Nous allons modifier l'URL cible pour scanner spécifiquement dans /protected_area et utiliser une liste de mots qui inclut secret.txt.
Tout d'abord, assurons-nous que notre liste de mots common.txt contient secret.txt. Si vous l'avez créée à l'étape 3, elle devrait déjà s'y trouver.
Maintenant, exécutez Gobuster en ciblant http://localhost/protected_area/ avec le nom d'utilisateur et le mot de passe corrects :
gobuster dir -u http://localhost/protected_area/ -w ~/project/common.txt -U labexuser -P labexpassword
Une fois le scan terminé, vous devriez voir une sortie similaire à celle-ci, indiquant que secret.txt a été trouvé avec un statut 200 OK :
/secret.txt (Status: 200) [Size: 21]
Cela confirme que Gobuster s'est authentifié avec succès et a découvert le fichier secret.txt dans le répertoire protégé.

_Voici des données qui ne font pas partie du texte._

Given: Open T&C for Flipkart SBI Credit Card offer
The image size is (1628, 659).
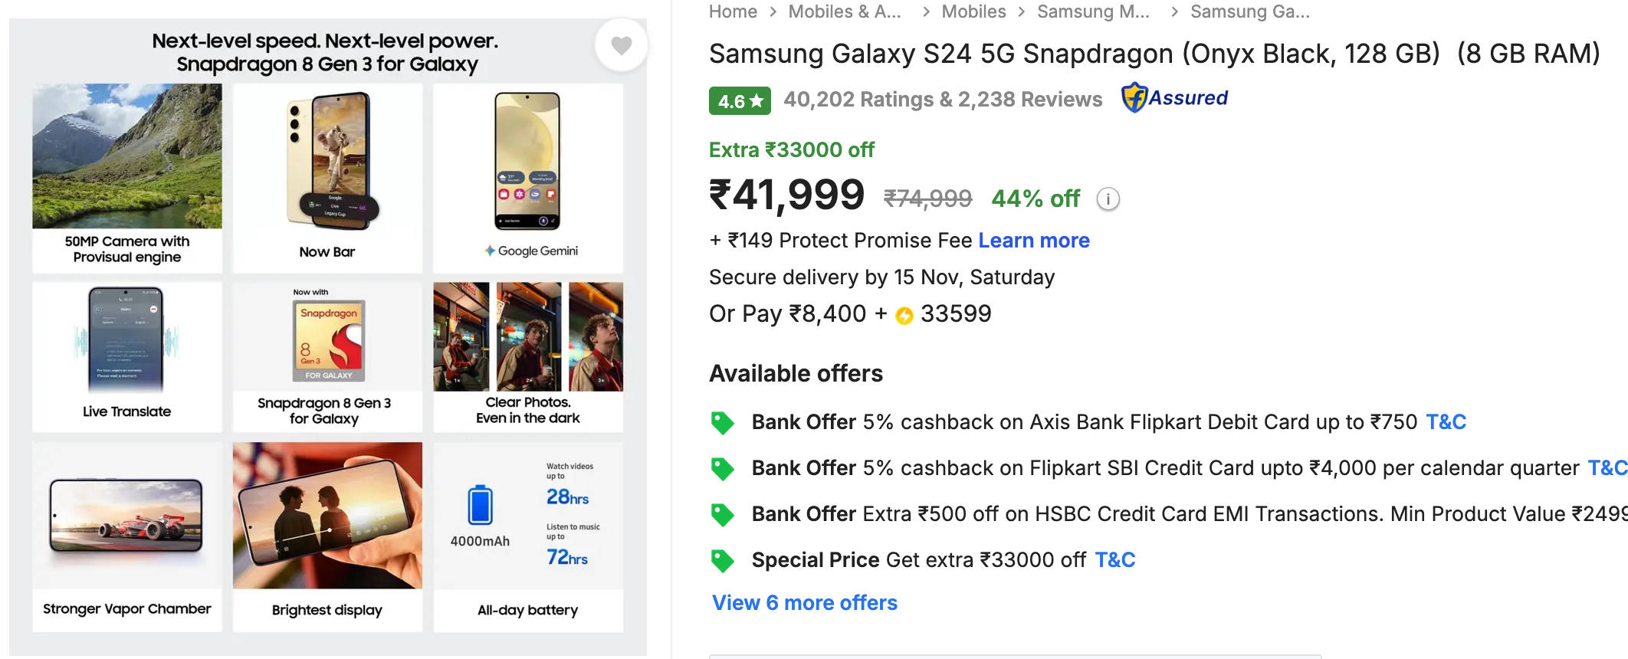Looking at the screenshot, I should pos(1607,468).
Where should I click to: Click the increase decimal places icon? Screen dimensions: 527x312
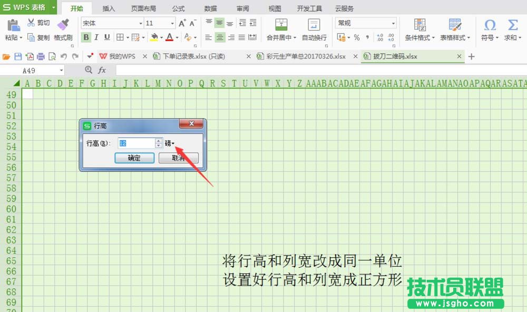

Vous pouvez maintenant vérifier le contenu du fichier découvert en utilisant curl avec les identifiants :
curl -u labexuser:labexpassword http://localhost/protected_area/secret.txt
Vous devriez voir :
This is a secret file.
Ceci conclut le laboratoire. Vous avez appris avec succès comment utiliser Gobuster avec l'authentification HTTP de base pour découvrir des ressources web protégées.
Résumé
Dans ce laboratoire, vous avez acquis une expérience pratique de l'utilisation de Gobuster pour énumérer les répertoires et les fichiers sur des serveurs web protégés par l'authentification HTTP de base. Vous avez commencé par identifier une cible protégée et comprendre la réponse 401 Unauthorized. Ensuite, vous avez appris à fournir le nom d'utilisateur et le mot de passe nécessaires à Gobuster en utilisant les drapeaux -U et -P. Enfin, vous avez exécuté avec succès un scan authentifié, démontrant la capacité de Gobuster à découvrir des ressources cachées comme secret.txt dans une zone protégée. Cette compétence est cruciale pour les testeurs d'intrusion et les professionnels de la sécurité lorsqu'ils traitent des applications web qui utilisent des mécanismes d'authentification de base.